Source code in vllm/model_executor/layers/attention/prefill_prefix_lm_attention.py
class PrefillPrefixLMAttention(Attention):
    """Decoder attention that runs non-causally (Prefix LM).

    This reuses the encoder-only backend wrapper, which forces
    ``causal=False`` on *every* metadata build (prefill and decode alike),
    while keeping ``attn_type=DECODER`` so a KV cache is still allocated.

    Effect by phase:
    - Prefill: query tokens attend to each other bidirectionally -- this is
      where the Prefix LM (non-causal) behavior actually takes effect.
    - Single-token decode: ``causal=False`` is a no-op. The one new query
      attends to the whole (frozen) KV cache exactly as a causal decode
      would, and cached tokens cannot attend back to it, so the output is
      identical to a causal decoder.
    """

    def __init__(
        self,
        num_heads: int,
        head_size: int,
        scale: float,
        cache_config: CacheConfig | None = None,
        attn_type: str | None = None,
        **kwargs,
    ):
        dtype = torch.get_default_dtype()

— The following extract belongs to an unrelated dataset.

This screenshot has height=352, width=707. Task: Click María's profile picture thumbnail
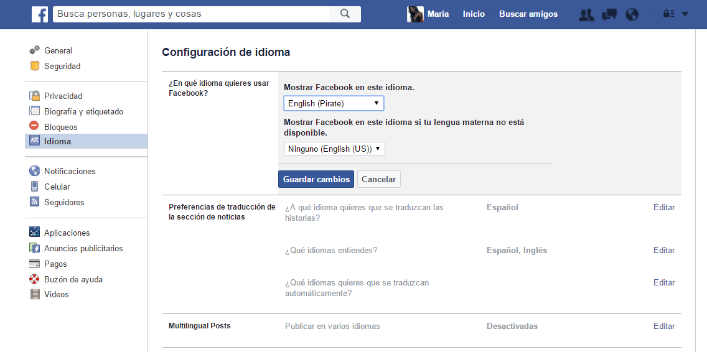415,14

        if cache_config is not None:
            kv_cache_dtype = cache_config.cache_dtype
        else:
            kv_cache_dtype = "auto"

        underlying_attn_backend = get_attn_backend(
            head_size,
            dtype,
            kv_cache_dtype,
            attn_type=AttentionType.DECODER,
        )

        attn_backend = create_encoder_only_attention_backend(underlying_attn_backend)

        if attn_type is not None:
            assert attn_type == AttentionType.DECODER, (
                "PrefillPrefixLMAttention only supports AttentionType.DECODER"
            )

        super().__init__(
            num_heads=num_heads,
            head_size=head_size,
            scale=scale,
            cache_config=cache_config,
            attn_backend=attn_backend,
            attn_type=AttentionType.DECODER,
            **kwargs,
        )

    def get_kv_cache_spec(self, vllm_config: VllmConfig) -> KVCacheSpec | None:
        """Tag the KV cache spec as non-causal.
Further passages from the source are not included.